Here's a multi-fan mount I completely scratch built from this past season here in SC. Several firsts in it, first lowstate tom, first mountain tom and first color phase tom (probably last as they are very rare). Short beard was a 20lb+ tom with beard rot.


----------



## Invisible Man (Jan 22, 2012)

Love It! Nice work.


----------



## BP1992 (Dec 24, 2010)

Looks good.....:thumbs_up


----------



## Monster bucks7 (Jan 30, 2012)

Dang looks like a might have to do that. Neat!!!


----------



## Brian811 (May 7, 2007)

cool


----------



## runningdeer (Mar 30, 2007)

cool idea!


----------



## Gig49 (Apr 25, 2010)

Thats impressive


----------



## bucknut1 (Sep 21, 2006)

thats intense, i like it


----------



## gobblr addict (Sep 11, 2007)

That is way cool.....love it!


----------



## TRX32 (Oct 23, 2005)

Can you show or tell how you connected them all? That's awesome.


----------



## Spurhunter (Dec 8, 2008)

Glad to show you.
I built it from scratch and found nothing online in the way of help of how to pull it off. Just an idea that came to fruition.
Dried out the fans (a couple pictured are my kids)








And also the wings








Laid the dried fans out with the wings (as they were still drying, take longer) and when I got it close to the way I wanted it to look I took measurements to come up with the mount frame below. It's made up of 1"X2"s and 1/2" plywood.
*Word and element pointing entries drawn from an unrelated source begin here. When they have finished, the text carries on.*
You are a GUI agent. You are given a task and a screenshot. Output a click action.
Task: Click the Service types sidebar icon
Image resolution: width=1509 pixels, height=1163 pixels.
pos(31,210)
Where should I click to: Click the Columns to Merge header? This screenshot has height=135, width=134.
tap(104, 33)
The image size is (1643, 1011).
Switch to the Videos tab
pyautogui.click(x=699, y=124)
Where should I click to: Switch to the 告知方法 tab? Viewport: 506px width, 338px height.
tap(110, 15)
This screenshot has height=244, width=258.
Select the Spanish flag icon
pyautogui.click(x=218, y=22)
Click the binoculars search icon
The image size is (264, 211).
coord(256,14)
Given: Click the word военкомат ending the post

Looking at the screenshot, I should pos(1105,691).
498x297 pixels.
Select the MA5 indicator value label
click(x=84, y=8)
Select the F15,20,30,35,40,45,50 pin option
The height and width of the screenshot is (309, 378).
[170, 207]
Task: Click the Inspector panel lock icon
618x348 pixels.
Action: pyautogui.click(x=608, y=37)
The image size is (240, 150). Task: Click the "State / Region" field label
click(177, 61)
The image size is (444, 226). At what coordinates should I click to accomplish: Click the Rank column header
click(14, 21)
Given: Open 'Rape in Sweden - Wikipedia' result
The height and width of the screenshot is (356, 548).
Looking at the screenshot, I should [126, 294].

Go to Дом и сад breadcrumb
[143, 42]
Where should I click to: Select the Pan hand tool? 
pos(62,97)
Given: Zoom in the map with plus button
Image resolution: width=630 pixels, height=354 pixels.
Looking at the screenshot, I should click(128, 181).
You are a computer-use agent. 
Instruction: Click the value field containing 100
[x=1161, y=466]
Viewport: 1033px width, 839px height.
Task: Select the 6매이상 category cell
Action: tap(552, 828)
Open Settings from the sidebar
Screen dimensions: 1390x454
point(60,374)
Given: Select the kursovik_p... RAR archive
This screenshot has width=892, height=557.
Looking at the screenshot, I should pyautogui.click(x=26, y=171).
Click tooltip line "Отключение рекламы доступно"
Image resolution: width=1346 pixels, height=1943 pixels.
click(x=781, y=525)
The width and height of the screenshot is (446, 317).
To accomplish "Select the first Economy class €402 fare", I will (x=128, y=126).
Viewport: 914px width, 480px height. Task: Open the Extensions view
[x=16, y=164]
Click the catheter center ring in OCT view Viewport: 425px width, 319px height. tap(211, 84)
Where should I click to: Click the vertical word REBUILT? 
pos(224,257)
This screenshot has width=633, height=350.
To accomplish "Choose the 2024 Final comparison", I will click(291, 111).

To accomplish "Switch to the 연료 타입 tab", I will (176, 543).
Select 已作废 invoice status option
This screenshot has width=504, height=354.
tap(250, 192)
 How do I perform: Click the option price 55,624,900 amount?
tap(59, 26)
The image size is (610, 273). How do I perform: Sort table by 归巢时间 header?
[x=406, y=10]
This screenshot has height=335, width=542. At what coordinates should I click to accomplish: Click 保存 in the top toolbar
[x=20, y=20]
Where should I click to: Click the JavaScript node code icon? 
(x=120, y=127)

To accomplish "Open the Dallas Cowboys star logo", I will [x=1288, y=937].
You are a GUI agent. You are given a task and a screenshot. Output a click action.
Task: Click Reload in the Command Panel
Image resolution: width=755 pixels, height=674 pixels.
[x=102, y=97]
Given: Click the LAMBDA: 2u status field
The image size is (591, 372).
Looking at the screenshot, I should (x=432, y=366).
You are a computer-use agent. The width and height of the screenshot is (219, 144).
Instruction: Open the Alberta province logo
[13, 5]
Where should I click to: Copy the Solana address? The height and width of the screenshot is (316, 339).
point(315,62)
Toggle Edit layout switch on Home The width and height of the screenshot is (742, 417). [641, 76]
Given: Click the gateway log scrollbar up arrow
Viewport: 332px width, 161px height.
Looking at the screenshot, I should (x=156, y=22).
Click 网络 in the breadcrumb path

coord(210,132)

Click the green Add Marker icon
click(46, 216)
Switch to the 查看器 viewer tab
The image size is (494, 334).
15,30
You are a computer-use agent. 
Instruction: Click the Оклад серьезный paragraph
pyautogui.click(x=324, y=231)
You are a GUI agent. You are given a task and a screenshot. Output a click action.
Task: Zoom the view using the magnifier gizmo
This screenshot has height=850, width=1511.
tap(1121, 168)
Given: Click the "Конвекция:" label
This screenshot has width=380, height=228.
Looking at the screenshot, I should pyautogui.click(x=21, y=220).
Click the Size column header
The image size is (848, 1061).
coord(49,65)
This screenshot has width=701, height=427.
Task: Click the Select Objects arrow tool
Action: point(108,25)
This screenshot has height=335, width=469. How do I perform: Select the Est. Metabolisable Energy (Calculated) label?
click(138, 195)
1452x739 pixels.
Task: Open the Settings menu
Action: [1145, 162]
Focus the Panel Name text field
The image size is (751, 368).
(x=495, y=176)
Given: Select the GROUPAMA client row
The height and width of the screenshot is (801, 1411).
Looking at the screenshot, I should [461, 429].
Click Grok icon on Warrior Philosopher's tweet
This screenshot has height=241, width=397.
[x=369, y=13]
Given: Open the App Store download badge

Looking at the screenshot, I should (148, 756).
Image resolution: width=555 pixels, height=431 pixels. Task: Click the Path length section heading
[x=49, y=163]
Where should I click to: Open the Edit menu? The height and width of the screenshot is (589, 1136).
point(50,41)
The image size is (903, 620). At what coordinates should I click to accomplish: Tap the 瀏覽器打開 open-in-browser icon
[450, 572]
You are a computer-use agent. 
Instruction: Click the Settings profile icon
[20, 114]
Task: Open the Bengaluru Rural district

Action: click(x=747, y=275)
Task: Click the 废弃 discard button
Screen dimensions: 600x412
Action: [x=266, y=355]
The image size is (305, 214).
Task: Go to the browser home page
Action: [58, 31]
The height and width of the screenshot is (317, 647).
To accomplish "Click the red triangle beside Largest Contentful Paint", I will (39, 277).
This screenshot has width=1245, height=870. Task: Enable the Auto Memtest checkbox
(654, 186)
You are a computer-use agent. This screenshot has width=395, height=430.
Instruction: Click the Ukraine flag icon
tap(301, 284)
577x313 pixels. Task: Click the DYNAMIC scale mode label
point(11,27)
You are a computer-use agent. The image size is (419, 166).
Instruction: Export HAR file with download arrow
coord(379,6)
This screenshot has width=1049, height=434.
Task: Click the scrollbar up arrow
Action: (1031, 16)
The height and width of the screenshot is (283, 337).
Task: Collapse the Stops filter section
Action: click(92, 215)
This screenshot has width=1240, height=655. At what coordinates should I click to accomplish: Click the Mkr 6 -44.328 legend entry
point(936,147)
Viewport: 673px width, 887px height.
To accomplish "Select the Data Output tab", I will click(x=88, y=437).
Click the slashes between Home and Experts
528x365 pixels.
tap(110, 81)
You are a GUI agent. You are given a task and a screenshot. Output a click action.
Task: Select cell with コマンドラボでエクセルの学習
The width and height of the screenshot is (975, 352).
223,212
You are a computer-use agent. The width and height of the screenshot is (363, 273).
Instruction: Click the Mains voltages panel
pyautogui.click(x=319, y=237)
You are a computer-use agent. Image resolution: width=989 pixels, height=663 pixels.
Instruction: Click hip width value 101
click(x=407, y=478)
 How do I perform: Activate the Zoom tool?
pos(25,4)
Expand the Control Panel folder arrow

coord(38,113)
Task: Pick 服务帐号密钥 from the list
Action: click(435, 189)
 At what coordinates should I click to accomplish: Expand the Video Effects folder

I then added a 2"x2" block to the front to mount the most forward fan. The plaque is attached using two 2"x2"s scabbed together and 2 mounting bolts, nuts and washers (wood screw on one end with machine bolt threads on the other). A couple more strips attached to the back of the plaque to hang the beards and spurs from. The wings were the hardest thing to attach. They are reinforced with bondo then screws through the front of them to the 1"x2"s from the back of the plywood with short 1"x2"s scabbed atop them.


----------



## jaho (Sep 13, 2010)

Awesome looking mount.What county in SC did you kill that color phase turkey?


----------



## Spurhunter (Dec 8, 2008)

Union. Thanks


----------



## mrjeffro (Jul 25, 2007)

Nicely done. Congrats


----------



## JerseyJays (Jul 12, 2008)

Gorgeous! Love the color phase being the main attraction with the rest in the background


----------



## John-in-VA (Mar 27, 2003)

Looks great


----------